Citizen Kane is considered by many film critics the best movie that’s ever been made. Although it had only won one Oscar (for Best Original Screenplay), it took the first place in AFI’s 100 Years, 100 Movies, both in 1998 and in 2007 and topped most of the movie industry tops done after its release in 1941.

The film presents the life and legacy of Charles Foster Kane (Orson Welles), a character that’s partly based on the real life media magnate William Randolph Hearst (what was interesting at the time was that Hearst prohibited its newspapers to mention anything about the movie). The storyline focuses on a reporter’s search to find out what Kane’s dying word – “Rosebud” – meant. 

Orson Welles was the movie’s producer, co-writer, director and star, establishing him as a main figure in the American film industry. Citizen Kane is considered the best movie ever made due to the innovations it brought to cinematography, sound techniques and narrative structure (based mainly on flashbacks), which, at the time, were one step forward from what cinema was used to.

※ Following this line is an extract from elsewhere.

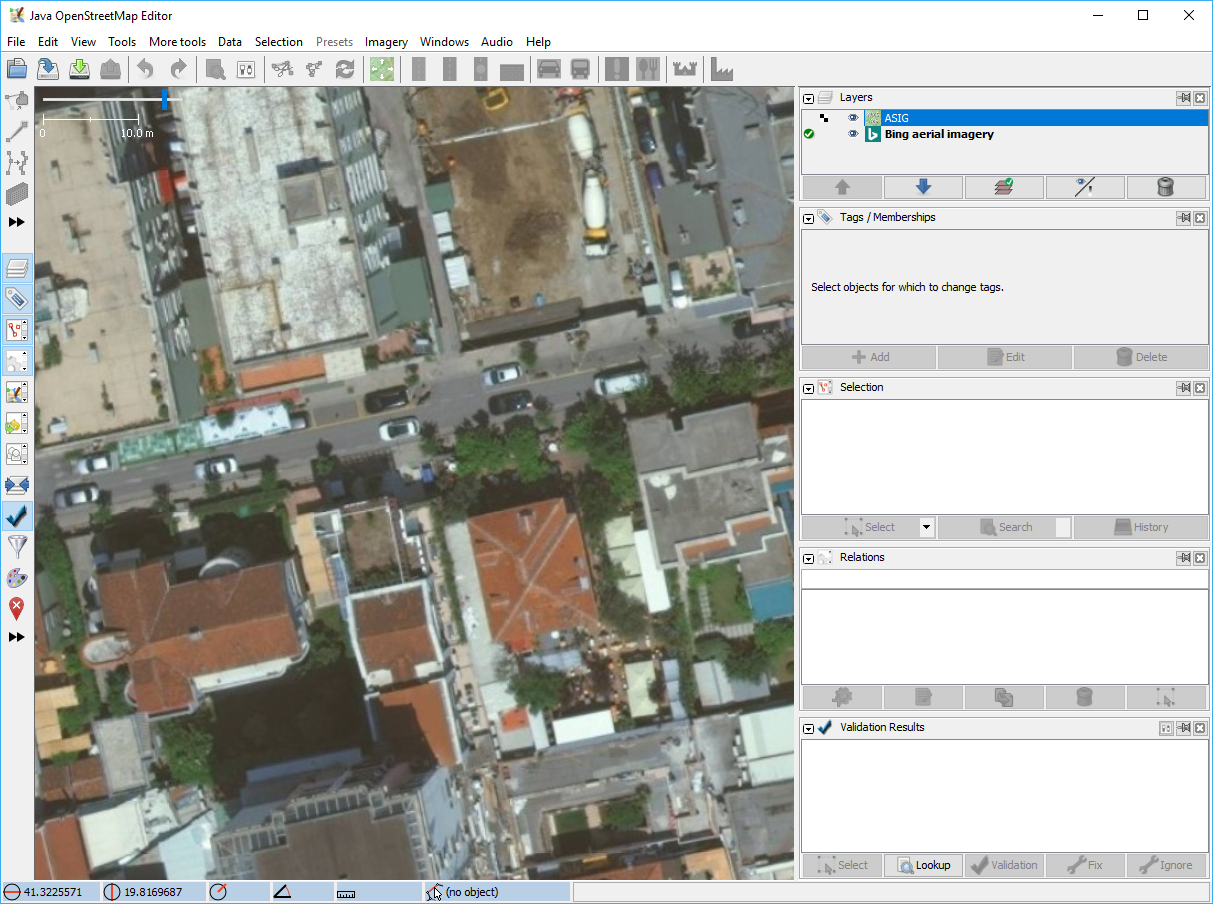Click the Download map data icon
1213x904 pixels.
pos(80,69)
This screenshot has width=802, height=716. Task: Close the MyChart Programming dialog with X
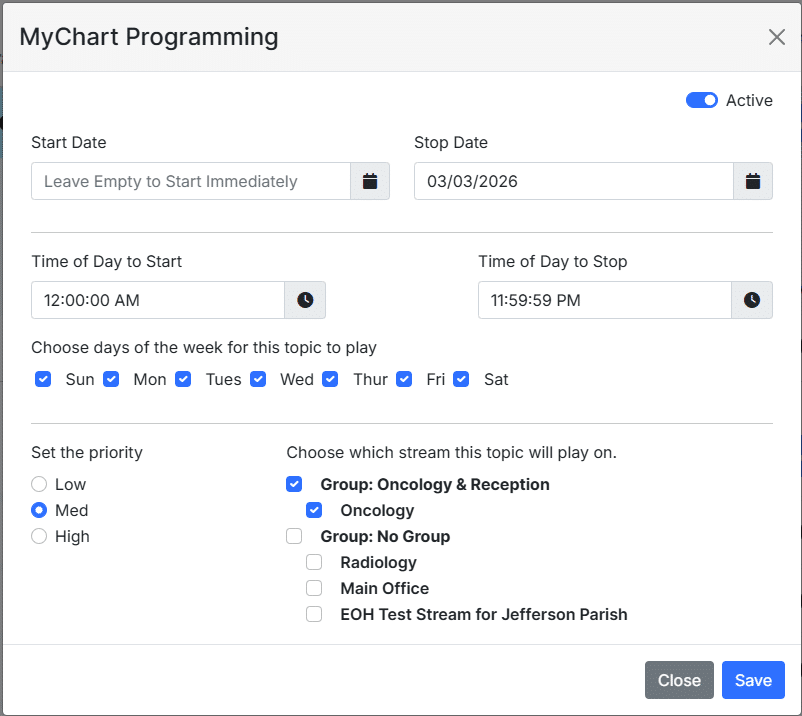pos(776,37)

It also pointed out some of the most controversial themes in 1940’s America – fame, money, love and politics:

  • Mr. Bernstein: “A fellow will remember a lot of things you wouldn’t think he’d remember. You take me. One day, back in 1896, I was crossing over to Jersey on the ferry, and as we pulled out, there was another ferry pulling in, and on it there was a girl waiting to get off. A white dress she had on. She was carrying a white parasol. I only saw her for one second. She didn’t see me at all, but I’ll bet a month hasn’t gone by since that I haven’t thought of that girl.”
  • Charles Foster Kane: “You’re right, I did lose a million dollars last year. I expect to lose a million dollars this year. I expect to lose a million dollars *next* year. You know, Mr. Thatcher, at the rate of a million dollars a year, I’ll have to close this place in… 60 years.”
  • – Susan Alexander Kane: “I don’t know many people.

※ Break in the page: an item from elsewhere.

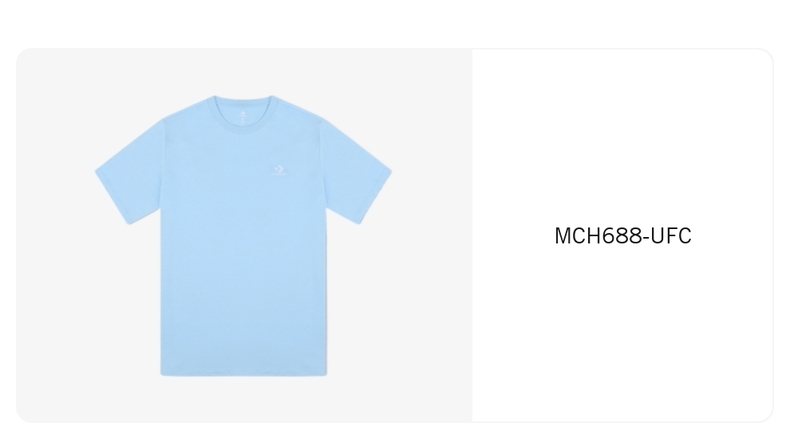Click the gray area beneath the shirt hem
Image resolution: width=790 pixels, height=423 pixels.
point(244,400)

          – Charles Foster Kane: I know too many people. I guess we’re both lonely.”

  • Charles Foster Kane: “There’s only one person in the world who’s going to decide what I’m going to do and that’s me…”

And one of my personal favorites:

  • Charles Foster Kane: “I run a couple of newspapers. What do you do?”

I’ll leave the trailer here and if you watched the movie, feel free to share your opinion. If not, do watch it, I’m confident you’ll want to talk about it :-)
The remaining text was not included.